> [Texto de origem]
---

Foto Gilson Soares, 2014.
Foto Gilson Soares, 2014.

Em Pedro Canário acabei por me encontrar, de novo, com a turbulenta BR 101. Mas desta vez não transitei, nem pouco, nem muito, por ela. Contentei-me em transpô-la e a me hospedar em um hotelzinho situado a oeste da sua linha de turbulência. Essa inquieta (e importante, dizem) linha rodoviária brasileira, divide aquela ilha canária em duas partes desiguais: a leste está a cidade propriamente dita e a oeste, por trás da margem da BR 101, onde fiquei, está um aditivo urbano quase que exclusivamente residencial, mas que almeja, aparentemente, uma futura personalidade industrial.

Naquele fim de tarde de quinta-feira ziguezagueei – com cuidado, claro – sobre a intensa BR, em idas e vindas totalmente despidas de qualquer comprometimento.

Assim, localizei a EMEFM Manoel Duarte da Cunha, para em sua biblioteca depositar um ou dois exemplares de Minério; fui até a Biblioteca Pública Municipal Presidente Tancredo Neves com o mesmo intento; e circulei, surpreso, em torno da Lagoa Augusto Ruschi – ancorada a poucos passos do centro nervoso da cidade – onde pessoas vindas de todos os lados da urbe canária – algumas jovens, a maioria nem tanto – bordejavam, no afinco do seu footing, um céu claro de outono tropical refletido inteiro no espelho vespertino da lagoa.

Quando retornei definitivamente para a sua banda oeste, a noite já começava a acobertar a cidade.

Uma longa fila de vistosos ônibus de excursão, posta do lado do poente, em paralelo com a rodovia, chamou-me a atenção.

---

> [Extrato de dados]
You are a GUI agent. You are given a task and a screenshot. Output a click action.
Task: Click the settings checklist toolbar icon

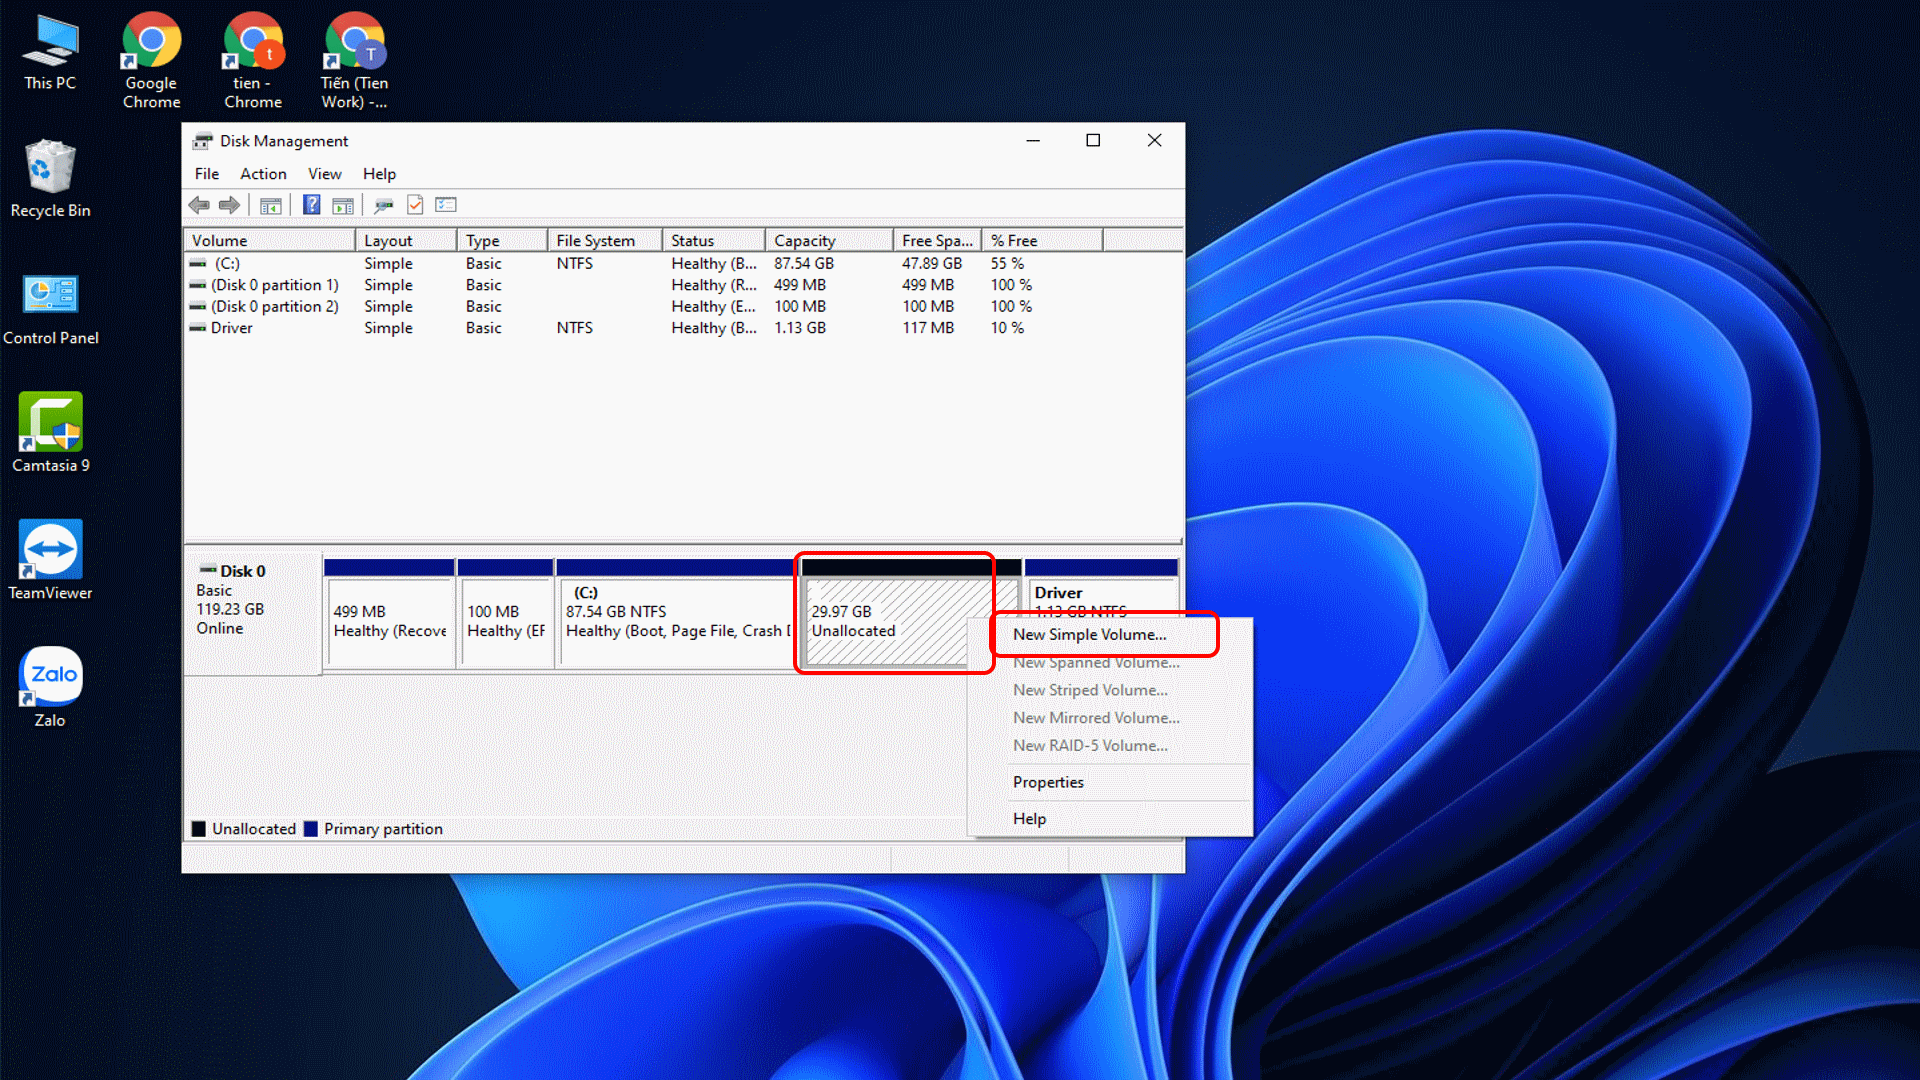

---

> [Instrução dada 1]
Reproduza fielmente o trecho do texto sobre Pedro Canário que vai desde "Assim, localizei a" até "vespertino da lagoa.".
> [Instrução dada 2]
Segundo o texto sobre Pedro Canário, qual lagoa fica a poucos passos do centro nervoso da cidade?

> [Solução do exercício 1]
Assim, localizei a EMEFM Manoel Duarte da Cunha, para em sua biblioteca depositar um ou dois exemplares de Minério; fui até a Biblioteca Pública Municipal Presidente Tancredo Neves com o mesmo intento; e circulei, surpreso, em torno da Lagoa Augusto Ruschi – ancorada a poucos passos do centro nervoso da cidade – onde pessoas vindas de todos os lados da urbe canária – algumas jovens, a maioria nem tanto – bordejavam, no afinco do seu footing, um céu claro de outono tropical refletido inteiro no espelho vespertino da lagoa.

> [Solução do exercício 2]
A Lagoa Augusto Ruschi.